En cas de litige entre les parties sur la durée du préavis, la responsabilité de l'auteur de la rupture ne peut être engagée du chef d'une durée insuffisante dès lors qu'il a respecté un préavis de dix-huit mois.
Les dispositions du présent II ne font pas obstacle à la faculté de résiliation sans préavis, en cas d'inexécution par l'autre partie de ses obligations ou en cas de force majeure."
La relation commerciale, pour être établie au sens des dispositions susvisées, doit présenter un caractère suivi, stable et habituel. Le critère de la stabilité s'entend de la stabilité prévisible, la victime de la rupture devant pouvoir raisonnablement anticiper pour l'avenir une certaine continuité du flux d'affaires avec son partenaire commercial.
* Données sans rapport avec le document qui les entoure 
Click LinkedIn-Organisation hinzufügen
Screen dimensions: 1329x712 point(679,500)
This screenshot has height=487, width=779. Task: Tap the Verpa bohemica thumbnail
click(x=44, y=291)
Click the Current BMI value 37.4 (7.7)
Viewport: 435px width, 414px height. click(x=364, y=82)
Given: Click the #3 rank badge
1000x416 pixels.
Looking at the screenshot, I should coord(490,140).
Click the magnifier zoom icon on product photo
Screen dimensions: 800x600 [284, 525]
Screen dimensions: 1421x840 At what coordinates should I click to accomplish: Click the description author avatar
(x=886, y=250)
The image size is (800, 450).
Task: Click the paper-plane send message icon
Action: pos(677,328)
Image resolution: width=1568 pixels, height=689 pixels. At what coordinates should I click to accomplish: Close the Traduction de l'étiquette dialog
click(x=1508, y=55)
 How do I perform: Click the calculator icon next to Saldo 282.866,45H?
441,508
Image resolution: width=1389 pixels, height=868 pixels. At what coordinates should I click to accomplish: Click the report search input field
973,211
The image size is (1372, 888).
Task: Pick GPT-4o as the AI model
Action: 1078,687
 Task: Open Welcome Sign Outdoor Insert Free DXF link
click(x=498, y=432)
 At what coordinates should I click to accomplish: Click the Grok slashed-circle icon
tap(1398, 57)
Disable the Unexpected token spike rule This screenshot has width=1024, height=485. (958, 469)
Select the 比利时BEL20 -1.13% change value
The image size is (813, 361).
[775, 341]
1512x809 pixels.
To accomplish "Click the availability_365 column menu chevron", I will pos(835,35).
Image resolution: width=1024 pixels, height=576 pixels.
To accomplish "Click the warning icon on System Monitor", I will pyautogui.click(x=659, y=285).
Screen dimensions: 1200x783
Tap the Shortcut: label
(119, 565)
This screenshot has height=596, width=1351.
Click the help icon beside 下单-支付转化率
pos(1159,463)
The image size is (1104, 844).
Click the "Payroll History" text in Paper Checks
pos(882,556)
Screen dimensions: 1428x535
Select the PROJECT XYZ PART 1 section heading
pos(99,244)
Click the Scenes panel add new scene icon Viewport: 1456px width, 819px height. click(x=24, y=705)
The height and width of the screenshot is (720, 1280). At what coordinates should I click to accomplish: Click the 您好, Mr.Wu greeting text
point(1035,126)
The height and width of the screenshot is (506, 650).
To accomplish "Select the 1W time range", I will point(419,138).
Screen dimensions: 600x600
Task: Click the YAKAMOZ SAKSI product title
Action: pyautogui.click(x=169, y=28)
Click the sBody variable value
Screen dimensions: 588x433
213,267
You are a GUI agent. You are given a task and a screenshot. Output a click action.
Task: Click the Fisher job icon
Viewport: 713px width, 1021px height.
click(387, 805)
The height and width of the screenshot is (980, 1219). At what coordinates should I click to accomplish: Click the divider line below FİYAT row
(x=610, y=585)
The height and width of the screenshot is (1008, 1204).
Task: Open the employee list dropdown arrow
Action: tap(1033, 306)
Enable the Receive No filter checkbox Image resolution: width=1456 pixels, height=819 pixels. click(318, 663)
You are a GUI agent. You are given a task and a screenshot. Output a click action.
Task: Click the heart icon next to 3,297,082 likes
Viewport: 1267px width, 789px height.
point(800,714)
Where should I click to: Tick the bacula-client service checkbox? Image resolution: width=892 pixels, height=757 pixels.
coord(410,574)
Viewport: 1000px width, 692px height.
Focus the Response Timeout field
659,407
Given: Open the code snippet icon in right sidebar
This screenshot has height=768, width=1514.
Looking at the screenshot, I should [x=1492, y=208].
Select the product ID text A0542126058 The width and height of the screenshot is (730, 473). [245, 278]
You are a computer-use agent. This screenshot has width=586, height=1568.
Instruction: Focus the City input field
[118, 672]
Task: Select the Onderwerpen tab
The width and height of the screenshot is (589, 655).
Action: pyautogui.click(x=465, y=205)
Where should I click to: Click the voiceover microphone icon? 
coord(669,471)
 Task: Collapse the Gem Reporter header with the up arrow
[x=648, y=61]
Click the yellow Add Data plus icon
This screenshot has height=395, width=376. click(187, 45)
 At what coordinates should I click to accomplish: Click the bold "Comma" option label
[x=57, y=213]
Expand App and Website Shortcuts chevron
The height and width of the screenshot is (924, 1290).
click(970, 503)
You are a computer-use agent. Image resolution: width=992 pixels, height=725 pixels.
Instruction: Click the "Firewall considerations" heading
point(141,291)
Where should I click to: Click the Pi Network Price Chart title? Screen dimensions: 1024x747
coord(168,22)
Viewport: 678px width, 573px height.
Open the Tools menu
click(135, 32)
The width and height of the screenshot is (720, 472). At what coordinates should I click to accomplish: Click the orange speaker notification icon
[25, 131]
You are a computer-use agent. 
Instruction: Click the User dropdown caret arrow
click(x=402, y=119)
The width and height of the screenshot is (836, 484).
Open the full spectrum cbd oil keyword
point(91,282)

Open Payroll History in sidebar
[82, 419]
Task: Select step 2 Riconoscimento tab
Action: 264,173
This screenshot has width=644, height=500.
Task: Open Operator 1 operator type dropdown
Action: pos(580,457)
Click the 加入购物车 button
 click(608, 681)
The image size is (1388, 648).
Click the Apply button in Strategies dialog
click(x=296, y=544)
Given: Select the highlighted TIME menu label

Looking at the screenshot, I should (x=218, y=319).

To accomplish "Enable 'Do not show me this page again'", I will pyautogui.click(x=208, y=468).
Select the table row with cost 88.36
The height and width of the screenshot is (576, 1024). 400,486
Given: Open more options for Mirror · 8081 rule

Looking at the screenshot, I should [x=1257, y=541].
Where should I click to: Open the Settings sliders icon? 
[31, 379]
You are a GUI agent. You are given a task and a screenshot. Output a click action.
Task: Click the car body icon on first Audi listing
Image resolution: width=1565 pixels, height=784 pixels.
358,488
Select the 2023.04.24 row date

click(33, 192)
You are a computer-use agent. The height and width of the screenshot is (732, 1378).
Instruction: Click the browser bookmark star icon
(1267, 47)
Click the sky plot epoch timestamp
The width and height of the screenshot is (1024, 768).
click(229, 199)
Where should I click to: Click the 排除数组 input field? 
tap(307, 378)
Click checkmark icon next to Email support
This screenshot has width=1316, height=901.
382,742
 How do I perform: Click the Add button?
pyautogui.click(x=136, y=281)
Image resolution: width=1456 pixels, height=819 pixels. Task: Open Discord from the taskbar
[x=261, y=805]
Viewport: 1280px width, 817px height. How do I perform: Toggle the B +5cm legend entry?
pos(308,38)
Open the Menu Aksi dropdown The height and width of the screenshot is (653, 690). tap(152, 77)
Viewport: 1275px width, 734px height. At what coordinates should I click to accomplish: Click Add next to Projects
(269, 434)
En l'espèce, la relation d'apport d'affaires prévoit depuis la convention conclue entre la Caisse Régionale du Crédit Agricole Mutuel du Languedoc et la société R2E Finances le 24 avril 2013, que l'Apporteur en sa qualité de courtier soumis au statut d'intermédiaire en opérations de banque et services de paiement ("IOBSP") est en relation directe avec des clients recherchant des opérations de financement, que l'Apporteur et la Banque souhaitent se rapprocher pour mettre en place une convention d'apport d'affaires aux termes de laquelle l'Apporteur apportera ses clients à la Banque en vue de la conclusion entre ceux-ci et la Banque d'un contrat de crédit immobilier.
L'article 1er précise que l'Apporteur (la société R2E Finances) agit en vertu d'un mandat d'IOBSP donné par ses clients qui lui permet d'exercer l'activité " d'IOBSP courtier " prévu au 1° de l'article R 519-4 du code monétaire et financier, que la convention ne peut en aucun cas être interprétée comme un mandat délivré par la Banque, l'Apporteur ne pouvant agir au nom et pour le compte de la Banque, les relations entre les parties sont celles de contractants indépendants.
Aux termes de l'article 3.2 l'Apporteur a pour mission de recueillir et de transmettre à la Banque des demandes de crédit immobilier (tel que défini aux articles L 312-1 et suivant du code de la consommation) présentées par sa clientèle et destinées au financement d'immeubles à usage de résidence principale, secondaire ou d'investissement locatif.
Selon l'article 4, la Banque est tenue de fournir à l'Apporteur les éléments et documents nécessaires pour qu'il puisse présenter les offres à ses clients.
L'article 5 précise que l'Apporteur recevra une commission pour chaque client apporté à la Banque qui conclura un crédit immobilier.
L'article 10 permet la dénonciation de la convention par les Parties par l'envoi d'une lettre RAR un mois avant la date de cessation envisagée et précise qu'aucune indemnité de quelque nature que ce soit ne pourra être demandée et ou versée par l'une ou l'autre partie.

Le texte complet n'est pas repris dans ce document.